When we move on to the Compressor, there are many choices. The first and foremost and the most common one that is used in the heat pump system is the Scroll Compressors. These are available for commercial AC systems which are now being developed for heat pump systems as well. In the range, it is available from 5 tonnes to about 40 tonnes of refrigeration and for heat pumps, single compressor systems are available up to 50 kW of heating and even up to temperatures of 95 degrees C.

For this, the second type of compressors we have is Screw Compressors which are typically a large compressor which are available from a 200kW up to an MW in size and the temperatures of 60 degrees C and these systems become very expensive especially when you start looking at small applications.

The third is the Reciprocating Compressors which are very commonly available in Refrigerators and are very small systems typically about 100s of Watts but reciprocating compressors are also available in open shaft design. The image that you see here is the Hermetic design which will be also available in open shaft design which can go up to 100s of kilowatts but nevertheless for the kind of application we are dealing with, reciprocating compressors are seldom used because of its complexity and the number of moving parts.

And the last one is the Rotary Compressor which is now becoming popular in the refrigeration circles because of its capacity of up to 5 tonnes and its ability to handle temperatures up to 60 degrees C. In the heat pumps, it is not commonly found.

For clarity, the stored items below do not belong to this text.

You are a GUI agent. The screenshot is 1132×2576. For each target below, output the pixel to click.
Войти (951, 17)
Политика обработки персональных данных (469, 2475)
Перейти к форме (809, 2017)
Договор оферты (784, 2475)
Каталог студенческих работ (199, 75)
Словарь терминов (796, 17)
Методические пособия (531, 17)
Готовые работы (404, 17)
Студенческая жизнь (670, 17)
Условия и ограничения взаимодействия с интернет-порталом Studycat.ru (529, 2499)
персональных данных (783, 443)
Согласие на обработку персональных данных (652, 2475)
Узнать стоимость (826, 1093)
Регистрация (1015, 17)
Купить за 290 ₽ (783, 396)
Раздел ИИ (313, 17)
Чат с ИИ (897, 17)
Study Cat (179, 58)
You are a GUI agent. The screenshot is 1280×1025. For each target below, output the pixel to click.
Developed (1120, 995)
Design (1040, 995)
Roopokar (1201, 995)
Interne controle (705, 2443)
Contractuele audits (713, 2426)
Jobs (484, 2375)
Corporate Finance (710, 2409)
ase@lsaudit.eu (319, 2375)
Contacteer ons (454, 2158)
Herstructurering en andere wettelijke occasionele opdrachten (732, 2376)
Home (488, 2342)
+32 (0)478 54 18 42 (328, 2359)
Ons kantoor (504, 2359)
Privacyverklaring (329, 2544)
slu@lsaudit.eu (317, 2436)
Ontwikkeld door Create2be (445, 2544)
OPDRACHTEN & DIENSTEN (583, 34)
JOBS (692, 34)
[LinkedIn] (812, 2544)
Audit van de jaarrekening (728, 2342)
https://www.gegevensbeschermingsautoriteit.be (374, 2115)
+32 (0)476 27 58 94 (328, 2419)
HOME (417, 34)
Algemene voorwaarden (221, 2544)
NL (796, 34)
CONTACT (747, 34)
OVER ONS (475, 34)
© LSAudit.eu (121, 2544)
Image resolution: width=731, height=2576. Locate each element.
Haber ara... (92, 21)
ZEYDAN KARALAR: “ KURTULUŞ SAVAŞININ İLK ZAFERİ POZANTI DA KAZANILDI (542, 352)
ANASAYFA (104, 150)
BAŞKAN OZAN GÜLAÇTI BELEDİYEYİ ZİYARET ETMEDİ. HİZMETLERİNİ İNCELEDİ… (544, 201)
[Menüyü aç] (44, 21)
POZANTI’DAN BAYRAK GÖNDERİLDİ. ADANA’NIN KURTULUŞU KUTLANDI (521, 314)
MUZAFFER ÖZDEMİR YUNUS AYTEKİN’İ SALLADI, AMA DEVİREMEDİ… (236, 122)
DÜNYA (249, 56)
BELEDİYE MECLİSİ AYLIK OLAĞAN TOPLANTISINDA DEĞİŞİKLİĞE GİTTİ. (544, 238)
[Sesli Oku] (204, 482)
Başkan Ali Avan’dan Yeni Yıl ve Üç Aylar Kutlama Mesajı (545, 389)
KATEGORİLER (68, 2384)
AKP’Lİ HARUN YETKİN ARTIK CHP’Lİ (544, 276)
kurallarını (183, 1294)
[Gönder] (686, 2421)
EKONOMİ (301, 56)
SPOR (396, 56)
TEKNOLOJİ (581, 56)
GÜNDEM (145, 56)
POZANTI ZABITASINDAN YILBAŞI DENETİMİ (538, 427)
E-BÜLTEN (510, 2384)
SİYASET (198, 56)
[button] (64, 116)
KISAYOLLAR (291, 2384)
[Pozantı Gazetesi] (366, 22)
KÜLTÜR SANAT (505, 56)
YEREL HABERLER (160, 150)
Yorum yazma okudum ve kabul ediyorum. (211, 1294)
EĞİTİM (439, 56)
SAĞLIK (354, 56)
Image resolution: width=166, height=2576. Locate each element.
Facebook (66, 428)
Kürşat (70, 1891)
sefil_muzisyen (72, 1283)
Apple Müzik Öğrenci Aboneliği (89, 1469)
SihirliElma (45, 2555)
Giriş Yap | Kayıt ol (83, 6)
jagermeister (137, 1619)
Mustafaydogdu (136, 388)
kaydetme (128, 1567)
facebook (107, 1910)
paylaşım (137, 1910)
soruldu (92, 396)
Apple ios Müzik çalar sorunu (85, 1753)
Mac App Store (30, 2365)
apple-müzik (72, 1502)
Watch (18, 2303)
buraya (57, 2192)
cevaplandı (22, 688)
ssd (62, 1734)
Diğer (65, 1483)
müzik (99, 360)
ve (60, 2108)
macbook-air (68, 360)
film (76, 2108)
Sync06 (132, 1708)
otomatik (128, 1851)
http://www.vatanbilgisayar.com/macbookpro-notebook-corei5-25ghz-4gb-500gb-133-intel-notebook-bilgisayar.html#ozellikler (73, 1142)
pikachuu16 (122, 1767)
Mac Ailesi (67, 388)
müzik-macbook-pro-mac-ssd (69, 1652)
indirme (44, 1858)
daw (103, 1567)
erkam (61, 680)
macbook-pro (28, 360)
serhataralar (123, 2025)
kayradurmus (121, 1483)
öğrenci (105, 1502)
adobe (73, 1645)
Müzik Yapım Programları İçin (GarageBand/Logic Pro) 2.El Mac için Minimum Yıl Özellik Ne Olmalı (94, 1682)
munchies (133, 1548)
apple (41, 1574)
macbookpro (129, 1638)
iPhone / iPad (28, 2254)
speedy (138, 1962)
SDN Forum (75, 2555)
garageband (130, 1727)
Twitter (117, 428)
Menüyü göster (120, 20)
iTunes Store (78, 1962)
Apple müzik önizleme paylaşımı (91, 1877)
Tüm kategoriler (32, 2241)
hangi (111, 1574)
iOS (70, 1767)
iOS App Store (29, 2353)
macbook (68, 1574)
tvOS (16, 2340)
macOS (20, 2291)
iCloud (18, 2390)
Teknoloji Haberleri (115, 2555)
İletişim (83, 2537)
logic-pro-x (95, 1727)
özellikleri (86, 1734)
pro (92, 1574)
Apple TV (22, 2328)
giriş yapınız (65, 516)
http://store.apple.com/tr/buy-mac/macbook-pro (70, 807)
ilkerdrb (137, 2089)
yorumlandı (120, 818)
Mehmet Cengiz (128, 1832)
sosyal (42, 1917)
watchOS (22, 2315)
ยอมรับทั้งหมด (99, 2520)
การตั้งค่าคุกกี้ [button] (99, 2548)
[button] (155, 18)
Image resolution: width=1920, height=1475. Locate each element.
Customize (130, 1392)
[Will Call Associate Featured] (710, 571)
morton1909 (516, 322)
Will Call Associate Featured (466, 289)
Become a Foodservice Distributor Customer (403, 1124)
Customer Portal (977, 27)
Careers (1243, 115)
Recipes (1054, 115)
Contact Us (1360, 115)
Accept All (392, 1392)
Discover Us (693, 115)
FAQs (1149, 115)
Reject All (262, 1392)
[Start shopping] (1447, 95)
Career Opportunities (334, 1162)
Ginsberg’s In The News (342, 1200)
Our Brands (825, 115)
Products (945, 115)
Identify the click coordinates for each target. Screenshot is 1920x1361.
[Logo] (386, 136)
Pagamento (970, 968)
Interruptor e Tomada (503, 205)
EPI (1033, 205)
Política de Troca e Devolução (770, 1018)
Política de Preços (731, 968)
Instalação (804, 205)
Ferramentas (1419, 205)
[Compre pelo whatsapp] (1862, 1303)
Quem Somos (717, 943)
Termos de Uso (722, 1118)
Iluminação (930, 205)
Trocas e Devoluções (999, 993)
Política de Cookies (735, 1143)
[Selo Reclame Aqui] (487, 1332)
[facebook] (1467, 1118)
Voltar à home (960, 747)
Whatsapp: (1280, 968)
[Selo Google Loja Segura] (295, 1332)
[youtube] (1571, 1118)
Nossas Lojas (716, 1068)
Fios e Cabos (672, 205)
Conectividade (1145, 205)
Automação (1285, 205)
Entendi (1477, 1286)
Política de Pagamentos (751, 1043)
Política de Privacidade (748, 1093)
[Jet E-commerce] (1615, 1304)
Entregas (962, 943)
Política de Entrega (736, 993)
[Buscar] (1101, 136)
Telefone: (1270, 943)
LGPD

Some of the common manufacturers of the system that you know are the Copelon Scroll from Emerson which makes the scroll compressor. They are world leaders in Scroll compressors and in the reciprocating compressors, one of the biggest manufacturers is the Danfoss company which provides from 100s of watts to a couple of kilowatts in size. In the Screw compressor, the screw is typically very complex machine and it is manufactured by very few companies in the world and one of them is Bitzer which has a manufacturing plant in China and it is a German-based company which manufactures the screw compressors and of course, Highly is basically a Hitachi company which manufactures these rotary compressors in Gujarat and this is one of the popular compressors for air conditioning which is currently being evaluated for heat pump applications too.

So, we are going into more detail about the selection of compressors for applications, a little later in the video series, but for today, we will look into what the other components of the heat pump system are, to give you a general overview on what makes a good system.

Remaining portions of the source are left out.